A KeyAmalgamation is similar to a ComponentAmalgamation, but a KeyAmalgamation includes some additional functionality that is needed to correctly implement a Key component's semantics. In particular, unlike other components where the binding signature stores the component's meta-data, a Primary Key doesn't have a binding signature (it is the thing that other components are bound to!), and, as a consequence, the associated meta-data is stored elsewhere.

Unfortunately, a primary Key's meta-data is usually not stored on a direct key signature, which would be convenient as it is located at the same place as a binding signature would be, but on the primary User ID's binding signature. This requires some acrobatics on the implementation side to realize the correct semantics. In particular, a Key needs to memorize its role (i.e., whether it is a primary key or a subkey) in order to know whether to consider its own self signatures or the primary User ID's self signatures when looking for its meta-data.

Data shown:
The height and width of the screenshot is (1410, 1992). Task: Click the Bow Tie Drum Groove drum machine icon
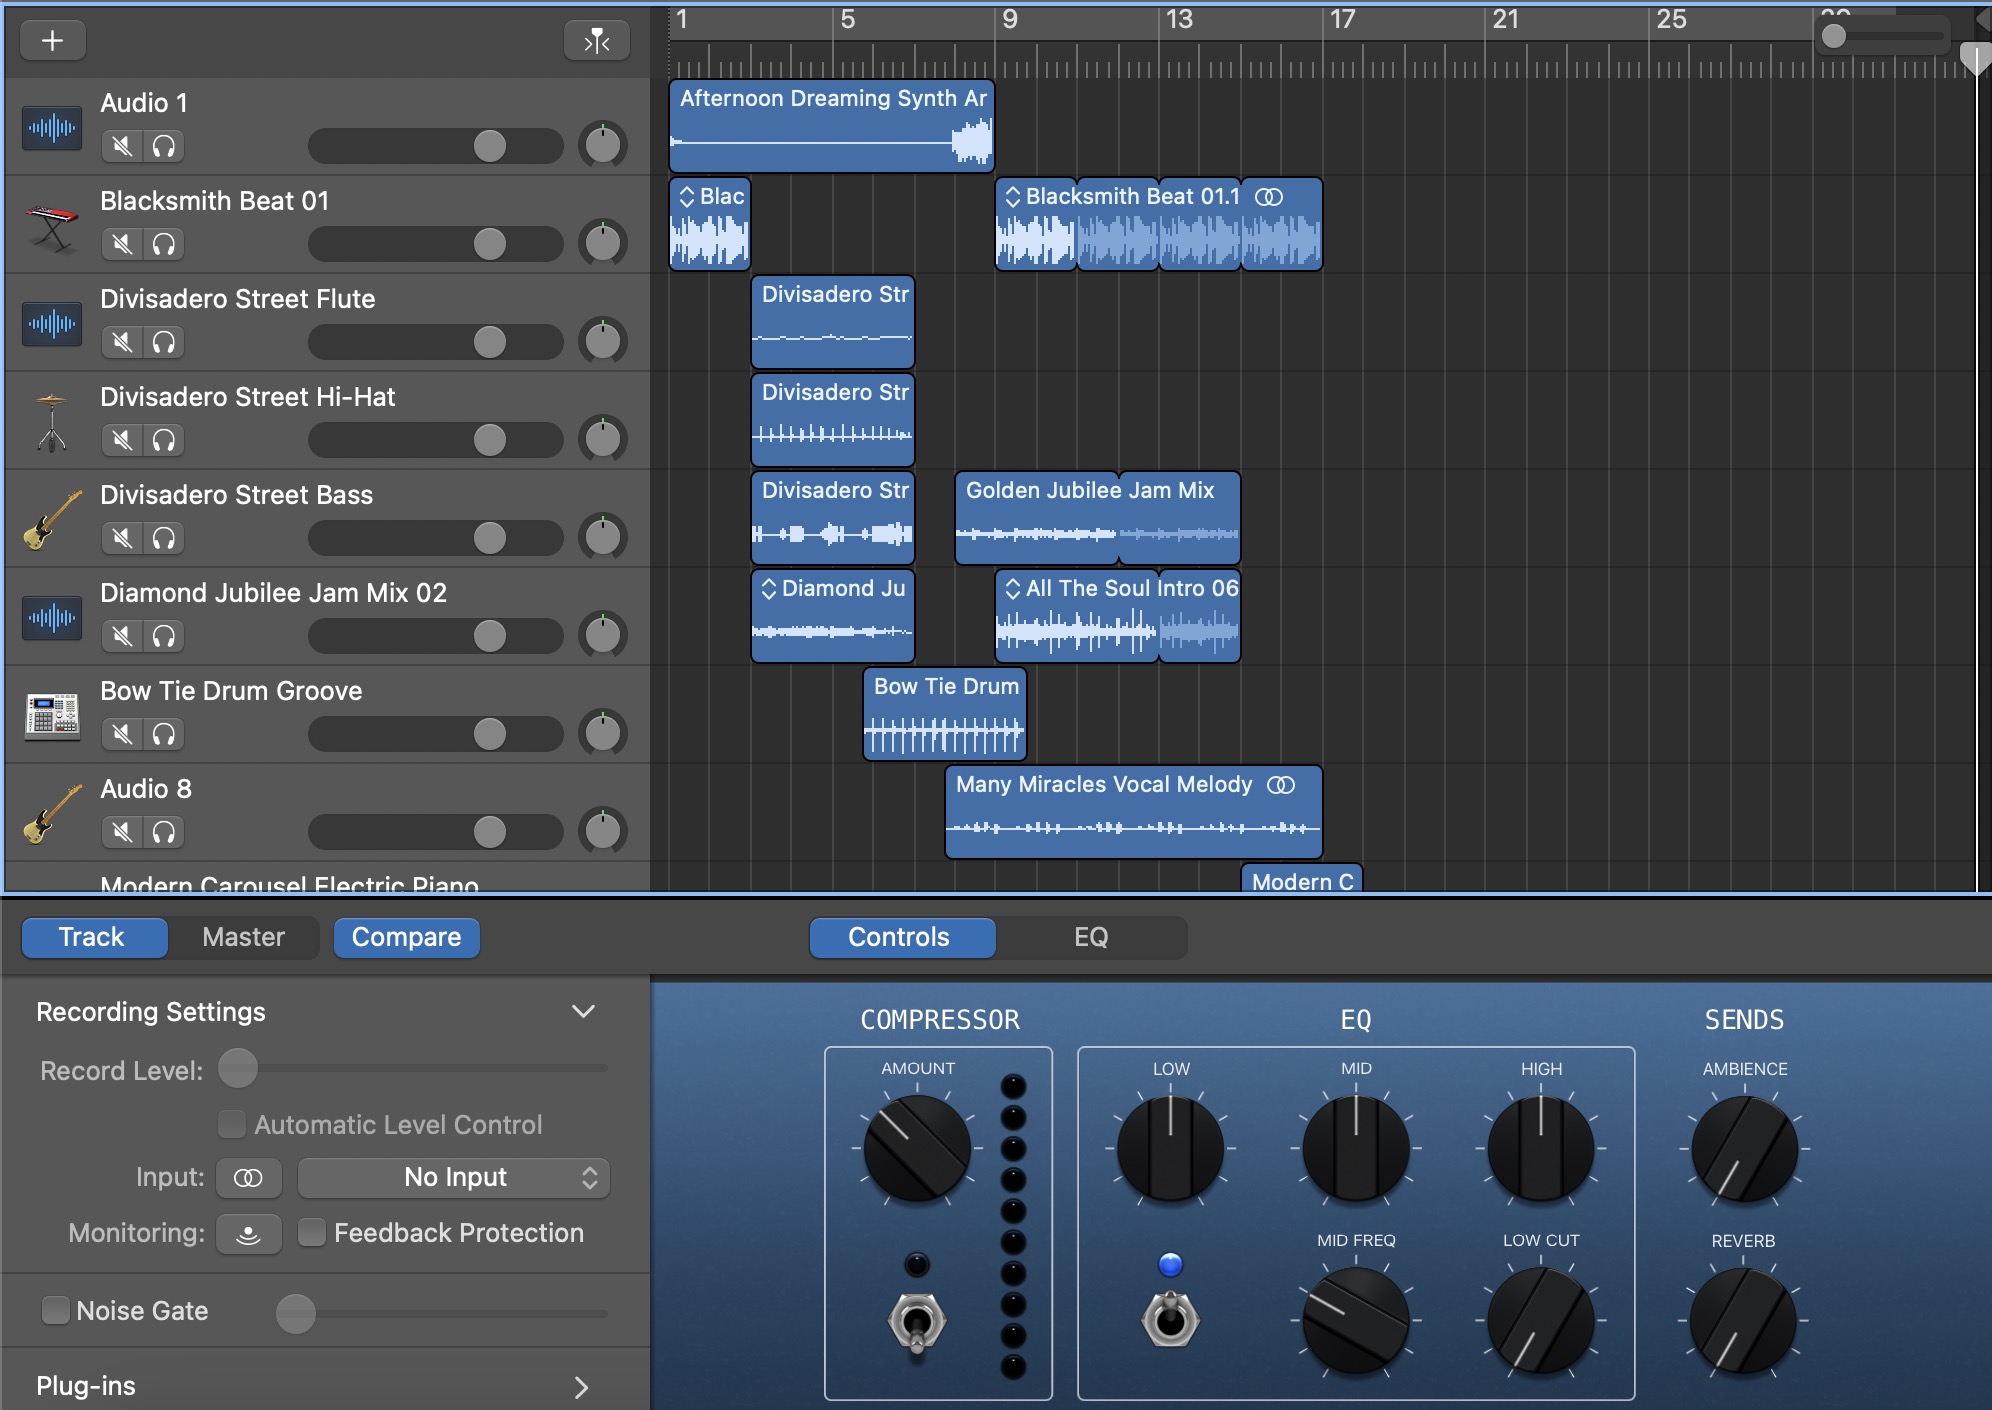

Exercises to complete:
[1] List every kind of signature that the passage on key amalgamations names.
[2] Quote the passage on key amalgamations from "Unfortunately, a primary" to "for its meta-data.".

Solutions per task:
[1] binding signature, direct key signature, self signature

[2]
Unfortunately, a primary Key's meta-data is usually not stored on a direct key signature, which would be convenient as it is located at the same place as a binding signature would be, but on the primary User ID's binding signature. This requires some acrobatics on the implementation side to realize the correct semantics. In particular, a Key needs to memorize its role (i.e., whether it is a primary key or a subkey) in order to know whether to consider its own self signatures or the primary User ID's self signatures when looking for its meta-data.